Am 16. und 17. April 2019 verhandelte das Bundesverfassungsgericht zur Frage der Verfassungswidrigkeit des § 217 StGB (geschäftsmäßige Förderung der Selbsttötung). Sterbehilfevereine, mehrere Patient*innen und Palliativmediziner*innen hatten gegen die Vorschrift Verfassungsbeschwerde eingelegt. Das Bundesverfassungsgericht hatte u.a. Herrn Prof. Dr. Winfried Hardinghaus, Vorstandsvorsitzender des DHPV, als Sachverständigen geladen. Dieser beschrieb auf der Grundlage seiner langjährigen Tätigkeit als Palliativmediziner und Chefarzt, dass den schwerkranken und sterbenden  Patient*innen mit Wertschätzung, zugewandten Gesprächen insbesondere auch über die (häufig ambivalent) geäußerten Suizidwünsche und einer guten palliativmedizinischen Versorgung bis hin zu einer palliativen Sedierung erfahrungsgemäß geholfen werden könne. Er wies darauf hin, dass der Tod zwar (naturgemäß) mit Leiden verbunden sei, dass aber niemand bei einer ganzheitlichen menschlich zugewandten und fachlich kompetenten Betreuung und hospizlichen Begleitung am Ende seines Lebens unter Schmerzen und anderen belastenden Symptomen leiden müsse. Den Patient*innen wird somit am Ende ihres Lebens ein Sterben ermöglicht, welches sie mit ihren Vorstellungen über Würde und Selbstbestimmung in Einklang zu bringen vermögen. Dies verdeutlichte eindrucksvoll ein von ihm vor dem Bundesverfassungsgericht geschildertes Beispiel eines Patienten, der zunächst Beihilfe zum Suizid wünschte und sich dann auf seine Betreuung einließ, in welcher er später friedlich verstarb.
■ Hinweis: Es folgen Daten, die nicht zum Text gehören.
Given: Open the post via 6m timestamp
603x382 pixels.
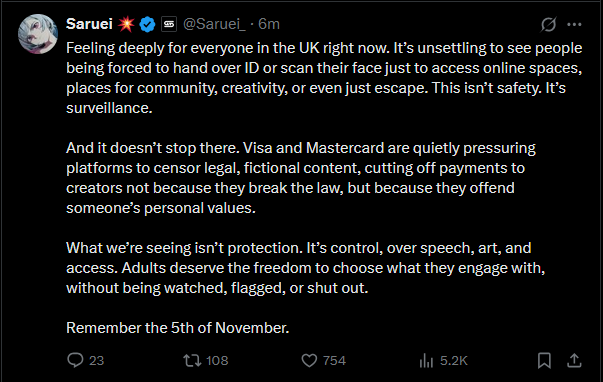Looking at the screenshot, I should click(269, 24).
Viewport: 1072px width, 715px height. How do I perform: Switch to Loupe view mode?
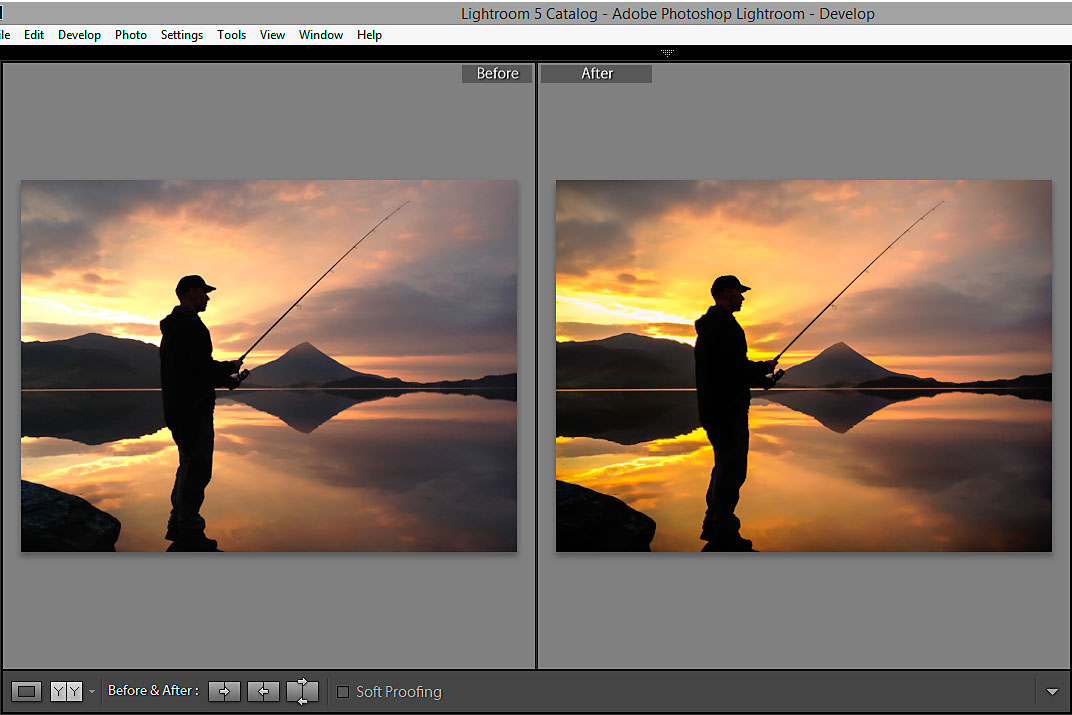[27, 691]
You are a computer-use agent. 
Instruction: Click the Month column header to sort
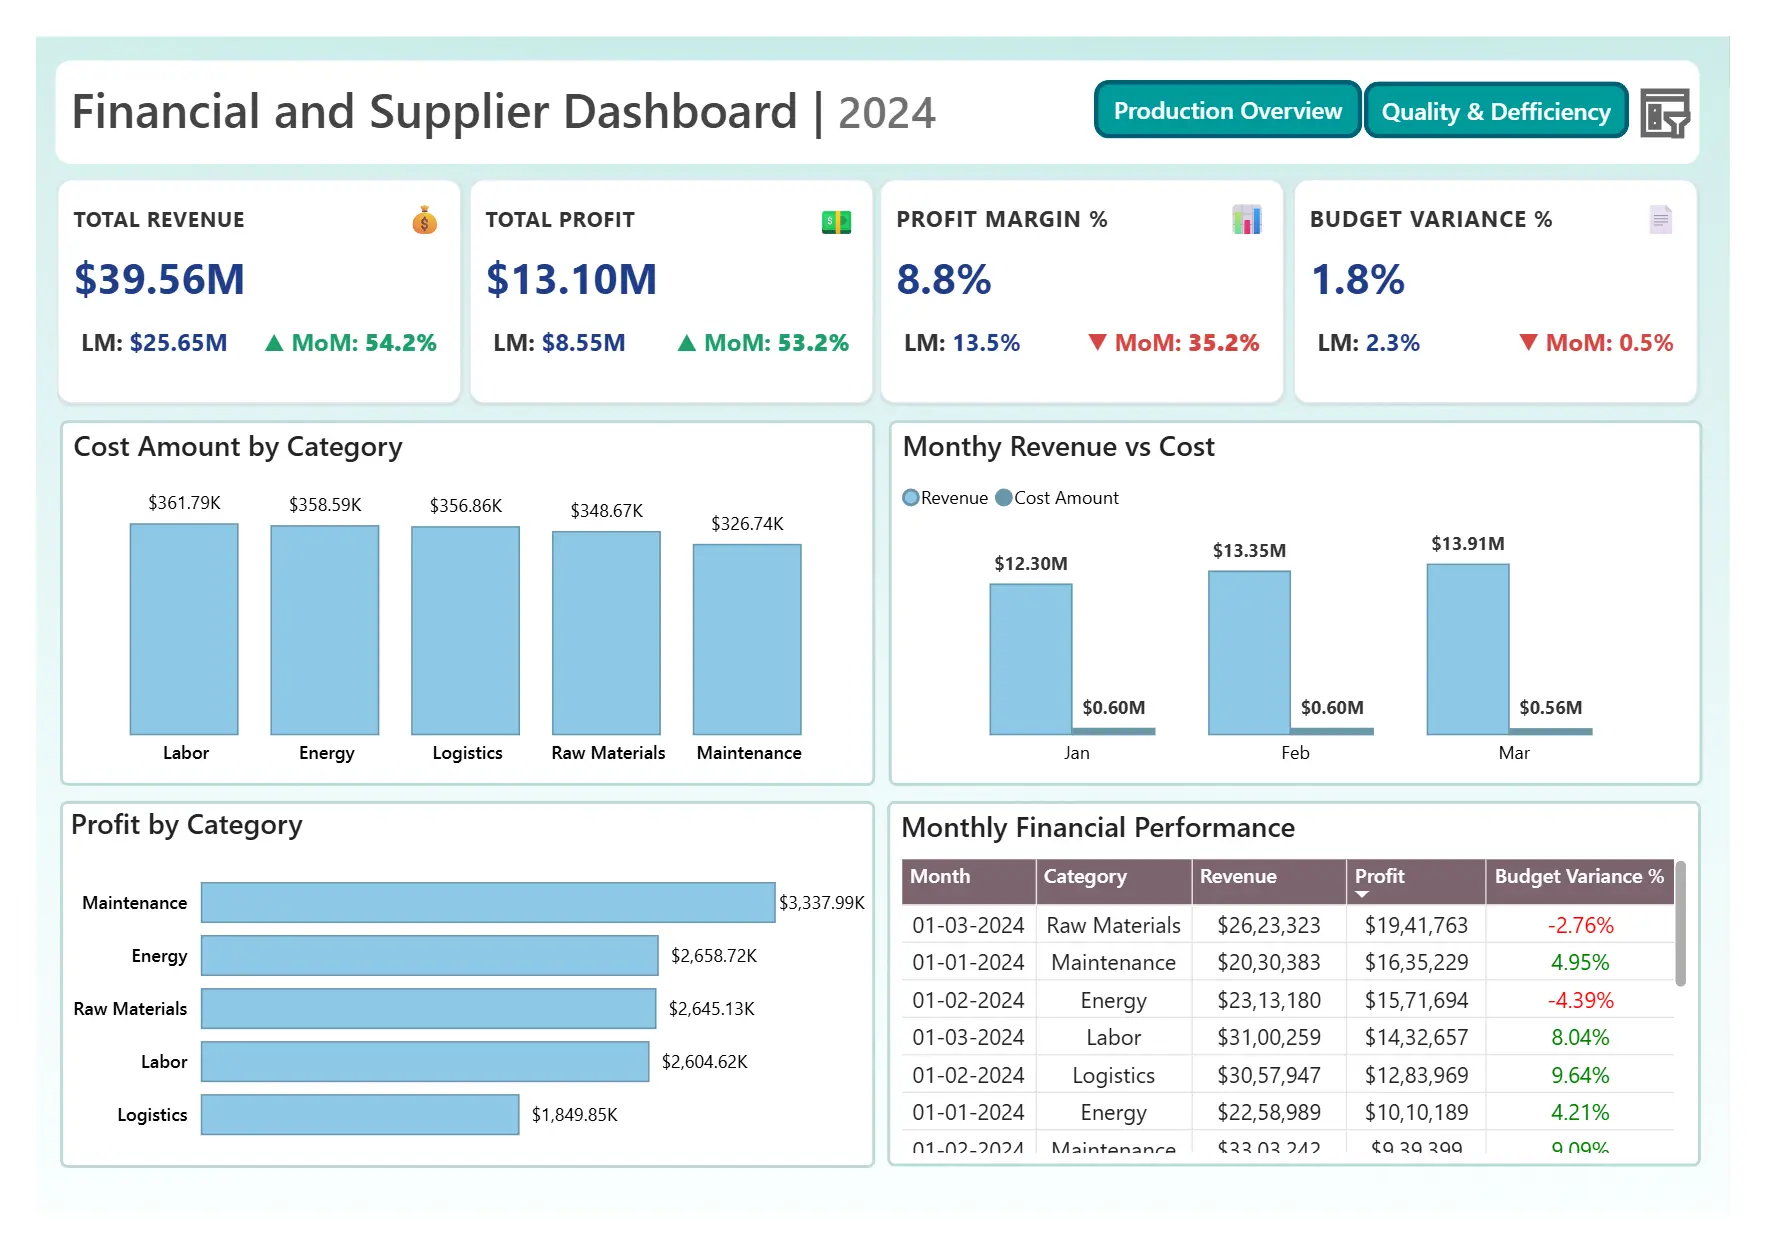tap(940, 876)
Herr Prof. Hardinghaus sprach daher die Empfehlung aus, den § 217 StGB in der jetzigen Form beizubehalten. Eine solidarische Gesellschaft benötige nicht vereinfachte Möglichkeiten zum Suizid, sondern den weiteren, konsequenten Ausbau der Hospizarbeit und Palliativversorgung zu Hause, im Krankenhaus oder im Pflegeheim, damit die Menschen ihr Leben in Würde beschließen können.

Das Bundesverfassungsgericht hörte darüber hinaus noch weitere Sachverständige an, um sich u.a. ein Bild über die Problematik der Feststellung der Freiverantwortlichkeit, über den Umgang mit Suizidwünschen und den Möglichkeiten der Palliativmedizin und Hospizarbeit zu verschaffen.

Die Vertreter*innen des Bundestages verteidigten die Einführung des § 217 StGB, der die Autonomie besonders sensibler Gruppen am Lebensende schütze und gleichzeitig dafür sorge, dass die Hilfsangebote der Palliativmedizin und Hospizarbeit sowie die Suizidbeihilfe in Einzelfällen strafrechtlich unangetastet bleiben. Zwar könne jeder Mensch frei darüber entscheiden, seinem Leben ein Ende zu setzen. Sie plädierten jedoch noch einmal dafür, dass die Antwort der Gesellschaft auf Krankheit, Schmerzen, Ängste und Leiden und auf häufig ambivalent geäußerte Suizidwünsche nicht die erleichterte Möglichkeit des Suizides als Dienstleistungsangebot sein dürfe.

Das Bundesverfassungsgericht äußerte sich im Laufe der Verhandlung wiederholt kritisch zu § 217 StGB und gab zu bedenken, dass das Grundrecht auf Suizid möglicherweise durch die derzeitigen Einschränkungen ins Leere liefe. Die konkrete Autonomiegefährdung könne – so die Überlegung – ggf. auch durch prozedurale Sicherheiten (z.B. Beratungsangebote, längere Wartezeiten) als mildere gesetzgeberische Konstruktion geschützt werden.

Der DHPV sieht mit Sorge, dass das Urteil des Bundesverfassungsgerichts möglicherweise auf eine Liberalisierung der bisherigen Regelung hinauslaufen könnte, zumal die Erfahrung in anderen Ländern zeigt, dass prozedurale Sicherheitsmechanismen nicht immer greifen und enge Indikationsvorgaben mit der Zeit erweitert werden.

Ein Urteil wird in einigen Monaten erwartet.